主力のクリエイティブ分野(日本)を中心にすべての事業セグメントで増収となり、営業利益もクリエイティブ分野(日本)、医療分野、会計・法曹分野の増益により、その他部門の損失拡大を吸収する格好となった。なお、クリエイティブ分野(日本)の売上高は前年同期比3.2%増となったが、旧会計基準ベースでは同10.3%増となっている。
事業別売上高を同社が開示している売上構成比から試算すると、プロデュース事業は前年同期比27.4%増の9,380百万円、エージェンシー(派遣)事業は同1.4%減の8,710百万円、エージェンシー(紹介)事業は同13.8%増の3,350百万円、ライツマネジメント事業他は同52.8%減の893百万円となった。
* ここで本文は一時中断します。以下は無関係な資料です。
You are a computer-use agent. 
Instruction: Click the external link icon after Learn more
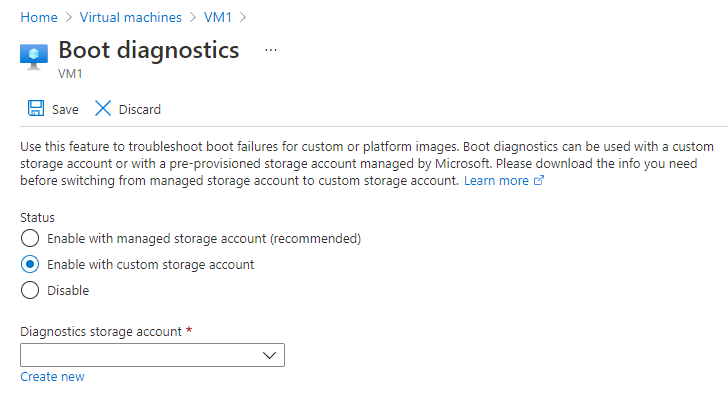(x=539, y=181)
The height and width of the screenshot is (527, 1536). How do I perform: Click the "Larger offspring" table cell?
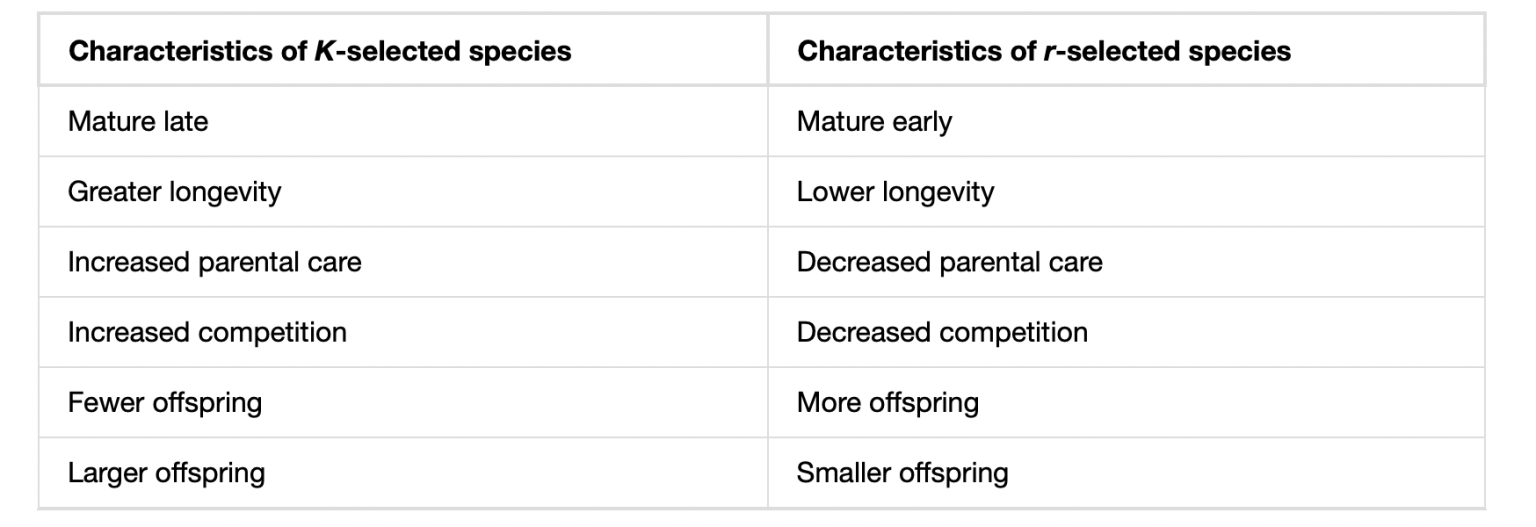coord(166,472)
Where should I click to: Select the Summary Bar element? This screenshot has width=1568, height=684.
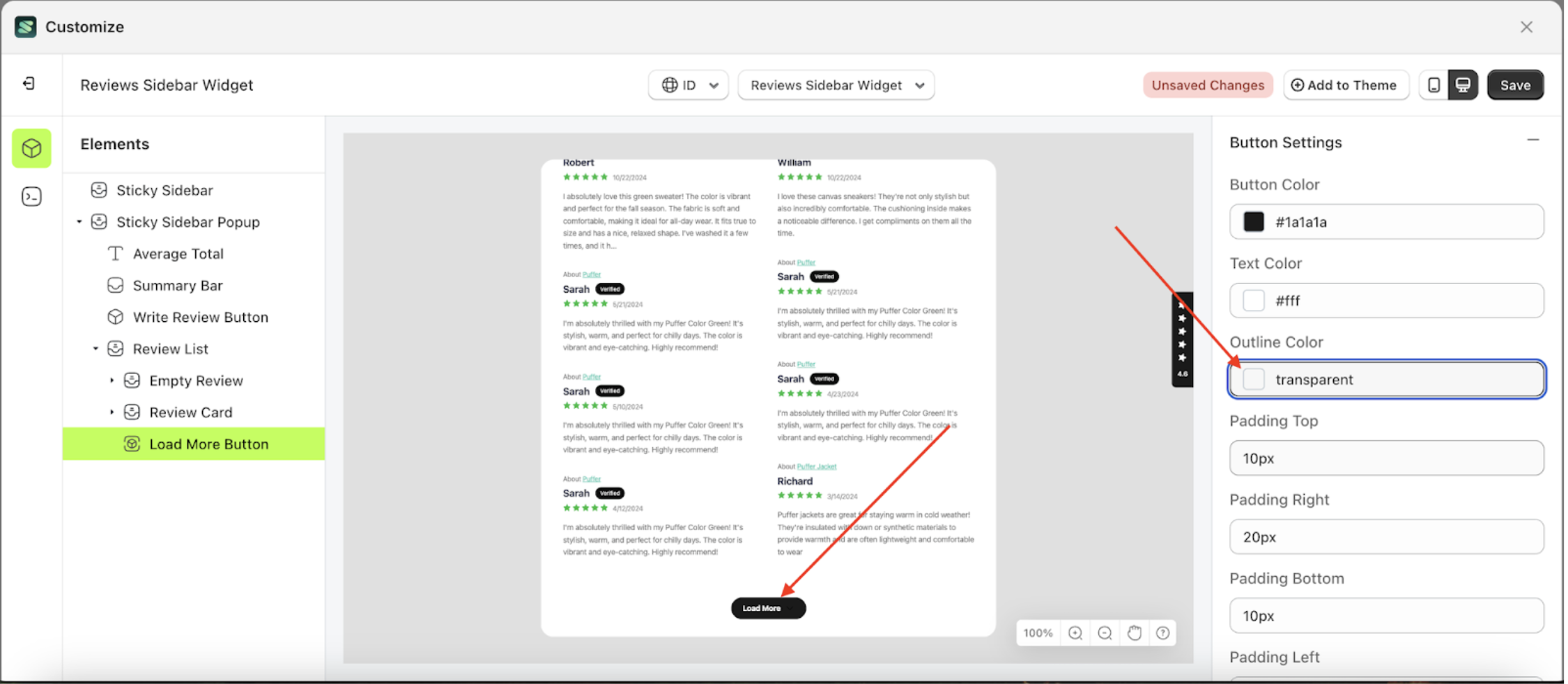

プロデュース事業ではクリエイティブ分野(日本)、エージェンシー(紹介)事業では医療分野がそれぞれ好調に推移した。また、ライツマネジメント事業他の減収は、収益認識会計基準等の適用によるもので※、旧会計基準ベースでは同1.4%増となっている。
※電子書籍の取次販売について、従来は総額を売上高として計上していたが、収益認識会計基準等の適用に伴い、純額方式で計上する方法に変更した。
一方、売上総利益はプロデュース事業が同25.7%増の3,059百万円、エージェンシー(派遣)事業が同2.4%減の1,979百万円、エージェンシー(紹介)事業が同10.9%増の3,239百万円、ライツマネジメント事業他が同1.4%減の719百万円となった。派遣事業が伸び悩んだ要因としては、受注が好調だった請負事業に人的リソースが振り向けられたことが一因として考えられる。また、ライツマネジメント事業他については、前第2四半期以降に収益が急拡大した「漫画LABO※」によるオリジナル電子書籍の成長が一服し、伸び悩む格好となった。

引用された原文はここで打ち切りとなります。